Elle soutient que l'ordonnance déférée est nulle car prise par le président de la chambre et non par le conseiller de la mise en état qui, en vertu de l'article 914 du code de procédure civile, est seul compétent pour statuer sur la recevabilité de l'appel.

Elle soulève l'irrecevabilité du moyen tiré par l'intimé de l'irrecevabilité de l'appel au motif que Maître [N] a soumis ses conclusions à la cour et non au conseiller de la mise en état et soutient, pour le même motif, que le juge compétent pour connaître de ce moyen n'a pas été valablement saisi.

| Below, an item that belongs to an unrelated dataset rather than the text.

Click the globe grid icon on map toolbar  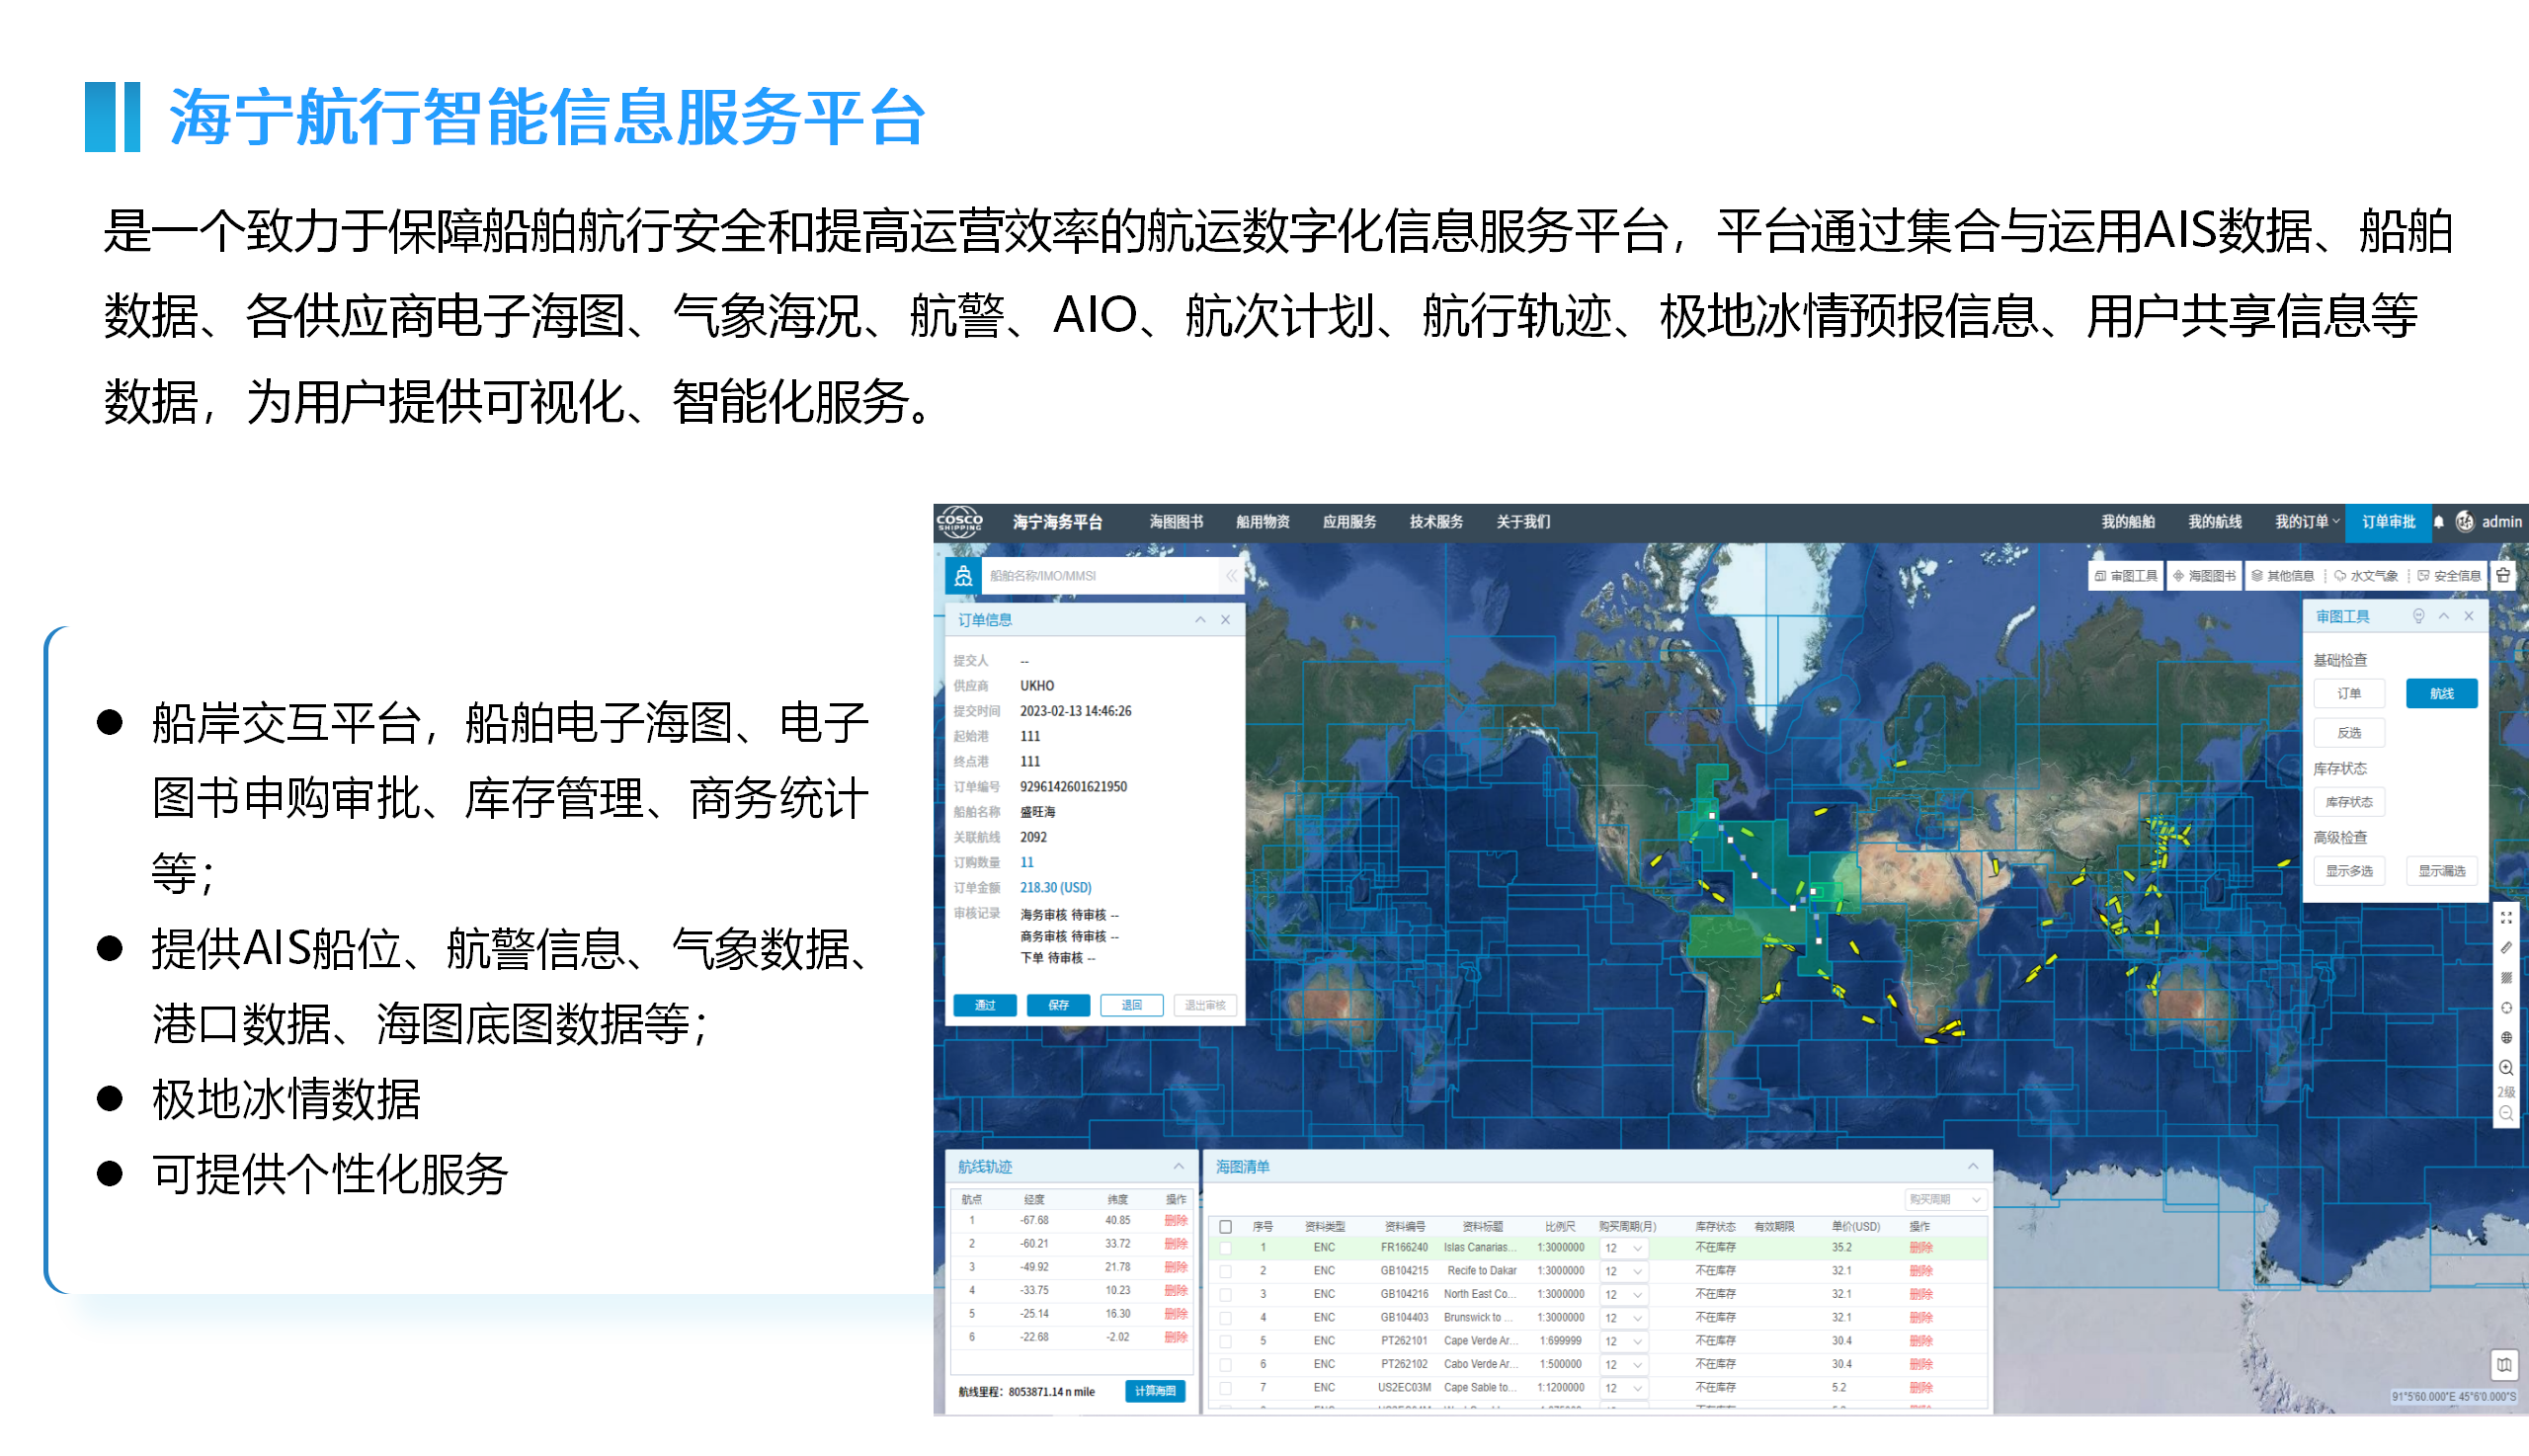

Sur le fond, elle prétend que, le sursis à statuer étant une exception de procédure, la décision statuant sur sa demande doit pouvoir, dans tous les cas, être frappé d'appel immédiat et librement et que son appel relevé sans autorisation du premier président est recevable en vertu du 2° du 4ème alinéa de l'article 776 du code de procédure civile qui doit trouver application. Elle fait observer que la décision de sursis à statuer émanant de la formation de jugement se distingue de celle prise par le juge de la mise en état en ce que la première relève de l'incident d'instance, soumis au 3ème alinéa de l'article 776, quand la seconde est une exception de procédure régie par le 4ème alinéa de l'article 776. La société PWCA fait également valoir que la distinction opérée entre les décisions faisant droit à une demande de sursis à statuer et celles statuant sur une demande de sursis à statuer institue un régime discriminatoire de l'appel selon le sens de la décision rendue contraire au principe de l'égalité des armes dès lors qu'une inégalité est créée entre les parties quant à l'accès au juge d'appel.

Par conclusions déposées au greffe et notifiées par RPVA le 28 février 2019,

Maître [N] demande à la cour de dire et juger que l'appel de la société PWCA est irrecevable, de débouter la société PWCA et de la condamner à lui payer la somme 5.000 euros sur le fondement de l'article 700 du code de procédure civile.

Il soutient que si le sursis à statuer est bien une exception de procédure, il n'en demeure pas moins que l'article 776 du code de procédure civile dans son 3ème alinéa établit une règle spéciale qui vient non seulement déroger au principe posé par le premier alinéa mais également à la règle dérogatoire générale posée par le quatrième aliéna, que le législateur a seulement ouvert une voie spéciale d'appel contre les ordonnances ordonnant un sursis à statuer selon les modalités procédurales applicables en pareille matière,

le 3ème alinéa de l'article 776 du code de procédure civile ne faisant que renvoyer implicitement aux 'modalités' prévues par l'article 380 du code de procédure civile.

Selon lui, la condition posée par le législateur pour interjeter appel d'une décision de sursis à statuer n'est pas constitutive d'un 'déni de justice provisoire" dès lors que celui qui entend interjeter appel d'une décision de sursis à statuer ne se trouve aucunement privé, même provisoirement, de "son droit à obtenir justice" dès lors qu'il lui est possible de saisir le premier président afin d'autorisation d'interjeter appel.

SUR CE,

Sur la nullité de l'ordonnance :

La circonstance que le conseiller de la mise en état soit désigné dans l'ordonnance déférée comme 'président' n'établit pas que la décision a été prise par ce magistrat dans l'exercice de ses fonctions de président de la chambre alors que les parties ont été préalablement convoquées à une audience par 'le magistrat en charge de la mise en état' et que la décision porte comme intitulé 'ordonnance sur incident devant le magistrat chargé de la mise en état'.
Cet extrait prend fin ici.